Reproduce the lines below word for word, leaving out the pictures.

▬▬▬

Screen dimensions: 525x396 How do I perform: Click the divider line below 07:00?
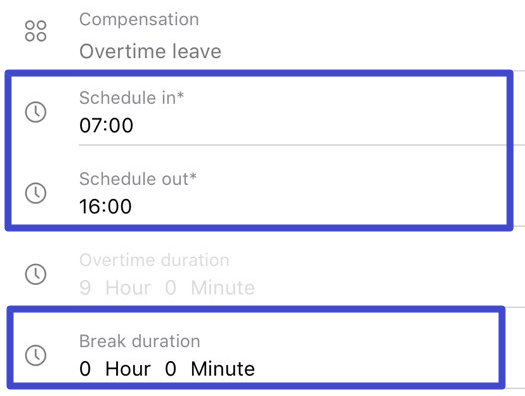tap(292, 145)
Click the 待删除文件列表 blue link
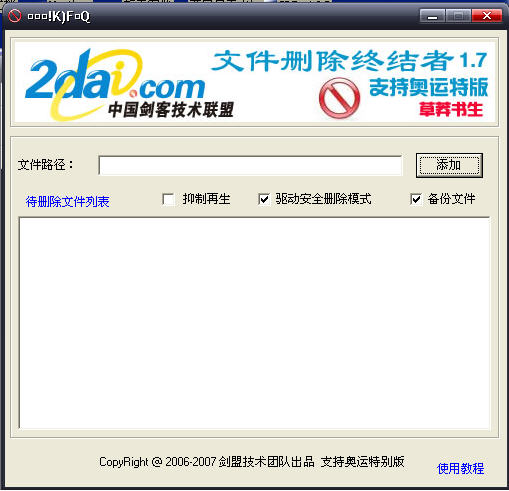The image size is (509, 491). pyautogui.click(x=67, y=201)
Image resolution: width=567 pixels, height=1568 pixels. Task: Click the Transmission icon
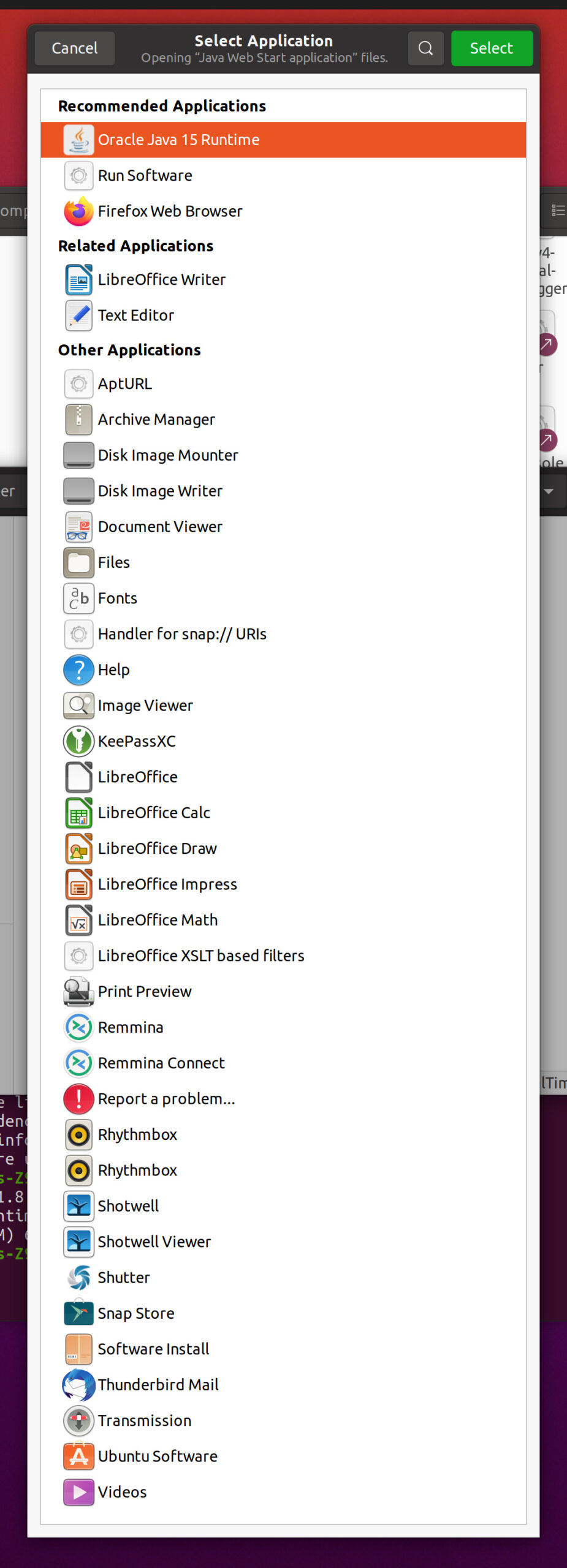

▬▬▬

— Answer to the task —
Screen dimensions: 525x396 How do I perform: Click the divider line below 07:00?
tap(292, 145)
Click the 待删除文件列表 blue link
The image size is (509, 491). pyautogui.click(x=67, y=201)
Image resolution: width=567 pixels, height=1568 pixels. Task: Click the Transmission icon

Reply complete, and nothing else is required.